__What to work on__: All lines holding the word "Security" should be located in the records and copied.

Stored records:
== Segment start ==

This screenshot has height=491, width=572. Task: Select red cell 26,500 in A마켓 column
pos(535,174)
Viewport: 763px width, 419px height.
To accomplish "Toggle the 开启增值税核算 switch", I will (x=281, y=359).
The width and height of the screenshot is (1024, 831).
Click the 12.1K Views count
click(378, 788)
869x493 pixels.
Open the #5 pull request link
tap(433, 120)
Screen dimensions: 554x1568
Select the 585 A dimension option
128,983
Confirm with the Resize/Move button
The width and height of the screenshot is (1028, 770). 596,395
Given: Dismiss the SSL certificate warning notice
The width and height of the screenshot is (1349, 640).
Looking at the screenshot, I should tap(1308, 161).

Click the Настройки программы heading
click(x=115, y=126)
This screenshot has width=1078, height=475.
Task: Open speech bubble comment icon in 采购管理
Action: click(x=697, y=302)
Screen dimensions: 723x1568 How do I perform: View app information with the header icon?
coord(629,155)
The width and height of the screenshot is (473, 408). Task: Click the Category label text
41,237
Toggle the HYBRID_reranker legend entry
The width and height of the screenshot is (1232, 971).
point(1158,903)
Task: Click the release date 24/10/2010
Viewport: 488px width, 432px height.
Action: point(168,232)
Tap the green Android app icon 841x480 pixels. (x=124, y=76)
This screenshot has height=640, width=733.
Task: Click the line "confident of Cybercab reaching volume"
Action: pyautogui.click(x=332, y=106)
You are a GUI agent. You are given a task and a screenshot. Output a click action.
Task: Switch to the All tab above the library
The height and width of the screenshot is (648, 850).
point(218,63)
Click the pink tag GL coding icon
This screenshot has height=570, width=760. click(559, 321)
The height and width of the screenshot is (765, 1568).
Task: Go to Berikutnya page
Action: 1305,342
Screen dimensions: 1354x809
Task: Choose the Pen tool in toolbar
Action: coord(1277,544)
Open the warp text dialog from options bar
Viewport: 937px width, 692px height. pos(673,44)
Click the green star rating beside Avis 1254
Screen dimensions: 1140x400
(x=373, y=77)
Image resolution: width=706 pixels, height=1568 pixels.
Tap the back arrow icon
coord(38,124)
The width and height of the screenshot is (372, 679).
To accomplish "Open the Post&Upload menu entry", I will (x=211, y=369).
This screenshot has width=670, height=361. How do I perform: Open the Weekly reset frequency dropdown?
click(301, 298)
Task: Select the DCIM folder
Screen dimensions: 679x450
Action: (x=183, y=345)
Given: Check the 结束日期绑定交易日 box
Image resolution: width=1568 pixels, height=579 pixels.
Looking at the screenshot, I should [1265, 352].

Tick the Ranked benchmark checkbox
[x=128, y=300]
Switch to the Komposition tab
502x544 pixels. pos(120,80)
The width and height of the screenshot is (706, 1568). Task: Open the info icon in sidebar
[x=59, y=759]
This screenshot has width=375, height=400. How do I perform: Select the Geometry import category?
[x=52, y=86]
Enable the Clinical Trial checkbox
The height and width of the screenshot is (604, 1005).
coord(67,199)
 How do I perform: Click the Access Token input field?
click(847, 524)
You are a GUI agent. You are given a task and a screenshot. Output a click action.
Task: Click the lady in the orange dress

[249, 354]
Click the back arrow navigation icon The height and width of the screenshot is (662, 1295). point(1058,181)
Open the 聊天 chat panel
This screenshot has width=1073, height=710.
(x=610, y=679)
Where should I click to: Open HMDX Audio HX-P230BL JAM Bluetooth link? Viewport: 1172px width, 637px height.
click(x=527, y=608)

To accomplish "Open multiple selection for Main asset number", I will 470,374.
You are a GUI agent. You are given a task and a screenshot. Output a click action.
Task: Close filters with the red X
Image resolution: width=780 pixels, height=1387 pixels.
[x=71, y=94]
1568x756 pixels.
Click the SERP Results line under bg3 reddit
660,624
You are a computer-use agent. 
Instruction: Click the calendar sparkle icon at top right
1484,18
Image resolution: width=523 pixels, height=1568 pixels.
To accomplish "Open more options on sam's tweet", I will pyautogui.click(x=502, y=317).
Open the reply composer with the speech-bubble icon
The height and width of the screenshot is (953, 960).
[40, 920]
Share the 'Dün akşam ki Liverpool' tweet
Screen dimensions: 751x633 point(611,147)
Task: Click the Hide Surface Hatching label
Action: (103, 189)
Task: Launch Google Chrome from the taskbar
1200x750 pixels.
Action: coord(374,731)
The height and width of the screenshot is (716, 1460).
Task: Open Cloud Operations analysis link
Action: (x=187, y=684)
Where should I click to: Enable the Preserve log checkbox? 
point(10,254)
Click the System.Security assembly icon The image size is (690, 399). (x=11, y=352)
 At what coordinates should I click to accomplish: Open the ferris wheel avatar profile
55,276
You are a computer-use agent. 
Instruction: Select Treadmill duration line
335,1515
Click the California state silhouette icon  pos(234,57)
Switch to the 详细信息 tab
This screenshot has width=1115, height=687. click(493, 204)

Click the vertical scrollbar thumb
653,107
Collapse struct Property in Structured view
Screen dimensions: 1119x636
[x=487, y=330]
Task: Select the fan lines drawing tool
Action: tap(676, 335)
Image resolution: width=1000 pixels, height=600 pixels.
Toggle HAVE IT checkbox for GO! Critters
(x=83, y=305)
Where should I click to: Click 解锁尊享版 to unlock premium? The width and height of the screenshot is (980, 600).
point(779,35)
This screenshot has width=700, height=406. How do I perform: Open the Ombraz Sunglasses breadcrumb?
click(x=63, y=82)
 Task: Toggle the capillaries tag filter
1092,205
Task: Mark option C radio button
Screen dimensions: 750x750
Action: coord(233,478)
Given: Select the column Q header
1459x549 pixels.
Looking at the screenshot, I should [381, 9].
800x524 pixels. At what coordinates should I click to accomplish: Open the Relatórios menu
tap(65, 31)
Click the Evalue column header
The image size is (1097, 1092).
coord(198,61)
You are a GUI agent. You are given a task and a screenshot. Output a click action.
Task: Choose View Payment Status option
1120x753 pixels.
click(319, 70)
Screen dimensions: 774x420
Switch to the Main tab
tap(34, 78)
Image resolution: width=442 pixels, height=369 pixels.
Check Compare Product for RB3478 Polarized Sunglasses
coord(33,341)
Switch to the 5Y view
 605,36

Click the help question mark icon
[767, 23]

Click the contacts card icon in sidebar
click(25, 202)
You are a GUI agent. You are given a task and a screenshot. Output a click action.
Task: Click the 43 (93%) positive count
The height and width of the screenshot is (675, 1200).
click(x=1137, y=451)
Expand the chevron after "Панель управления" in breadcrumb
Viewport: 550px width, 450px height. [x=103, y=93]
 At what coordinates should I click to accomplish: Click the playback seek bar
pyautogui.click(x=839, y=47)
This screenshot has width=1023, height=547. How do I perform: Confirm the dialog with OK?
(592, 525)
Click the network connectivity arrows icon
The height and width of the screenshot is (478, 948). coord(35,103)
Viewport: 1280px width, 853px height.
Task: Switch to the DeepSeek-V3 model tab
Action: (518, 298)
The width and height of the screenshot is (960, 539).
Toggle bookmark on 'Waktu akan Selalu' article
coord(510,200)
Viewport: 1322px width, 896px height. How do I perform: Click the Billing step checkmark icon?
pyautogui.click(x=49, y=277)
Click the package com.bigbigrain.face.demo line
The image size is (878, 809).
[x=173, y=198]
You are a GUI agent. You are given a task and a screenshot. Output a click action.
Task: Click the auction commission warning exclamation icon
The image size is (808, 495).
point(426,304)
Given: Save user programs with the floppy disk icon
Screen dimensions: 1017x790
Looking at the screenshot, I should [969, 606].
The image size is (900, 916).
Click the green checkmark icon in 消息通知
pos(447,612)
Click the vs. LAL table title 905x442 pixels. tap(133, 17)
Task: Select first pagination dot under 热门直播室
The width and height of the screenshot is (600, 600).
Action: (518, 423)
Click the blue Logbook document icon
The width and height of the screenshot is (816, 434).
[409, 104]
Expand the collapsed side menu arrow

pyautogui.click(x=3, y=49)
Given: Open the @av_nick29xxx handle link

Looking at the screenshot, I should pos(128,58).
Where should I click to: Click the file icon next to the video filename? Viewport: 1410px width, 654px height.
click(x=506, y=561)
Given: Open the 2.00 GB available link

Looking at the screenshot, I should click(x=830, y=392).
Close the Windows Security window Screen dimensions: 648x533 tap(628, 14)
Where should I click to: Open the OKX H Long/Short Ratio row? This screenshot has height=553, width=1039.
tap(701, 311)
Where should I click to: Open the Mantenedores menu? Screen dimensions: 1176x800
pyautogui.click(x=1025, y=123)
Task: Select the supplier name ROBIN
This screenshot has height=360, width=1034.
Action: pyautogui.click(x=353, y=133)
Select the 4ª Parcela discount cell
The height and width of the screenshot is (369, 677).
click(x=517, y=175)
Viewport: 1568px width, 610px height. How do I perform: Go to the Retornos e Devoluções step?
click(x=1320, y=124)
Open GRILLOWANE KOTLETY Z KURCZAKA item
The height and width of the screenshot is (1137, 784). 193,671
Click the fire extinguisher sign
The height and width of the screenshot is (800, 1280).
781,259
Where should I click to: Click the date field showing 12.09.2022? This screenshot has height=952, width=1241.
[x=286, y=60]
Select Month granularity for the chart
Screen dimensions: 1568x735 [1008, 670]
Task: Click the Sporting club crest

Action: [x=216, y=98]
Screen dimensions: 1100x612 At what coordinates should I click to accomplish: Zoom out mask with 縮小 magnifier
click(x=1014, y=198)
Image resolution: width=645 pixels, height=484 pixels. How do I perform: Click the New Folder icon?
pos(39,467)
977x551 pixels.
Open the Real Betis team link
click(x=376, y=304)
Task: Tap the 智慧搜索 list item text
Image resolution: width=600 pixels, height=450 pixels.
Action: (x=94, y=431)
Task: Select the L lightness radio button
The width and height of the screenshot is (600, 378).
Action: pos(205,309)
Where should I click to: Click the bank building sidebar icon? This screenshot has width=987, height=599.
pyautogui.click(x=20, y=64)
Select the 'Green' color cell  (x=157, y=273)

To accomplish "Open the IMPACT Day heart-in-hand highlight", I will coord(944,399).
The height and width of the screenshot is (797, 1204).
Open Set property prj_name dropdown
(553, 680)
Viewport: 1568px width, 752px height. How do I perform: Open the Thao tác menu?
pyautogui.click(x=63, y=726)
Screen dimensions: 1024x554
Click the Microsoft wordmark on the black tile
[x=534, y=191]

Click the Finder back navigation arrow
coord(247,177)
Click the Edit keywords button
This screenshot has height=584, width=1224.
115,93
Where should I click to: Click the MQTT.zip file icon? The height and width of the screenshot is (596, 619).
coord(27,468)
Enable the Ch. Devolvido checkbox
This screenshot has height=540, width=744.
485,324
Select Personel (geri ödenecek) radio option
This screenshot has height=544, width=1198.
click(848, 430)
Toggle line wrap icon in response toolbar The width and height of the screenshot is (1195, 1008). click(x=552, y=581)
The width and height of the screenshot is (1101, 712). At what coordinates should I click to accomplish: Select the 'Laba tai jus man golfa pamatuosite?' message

== Segment end ==

__Answer to the problem__:
Click the System.Security assembly icon The image size is (690, 399). (x=11, y=352)
Close the Windows Security window Screen dimensions: 648x533 tap(628, 14)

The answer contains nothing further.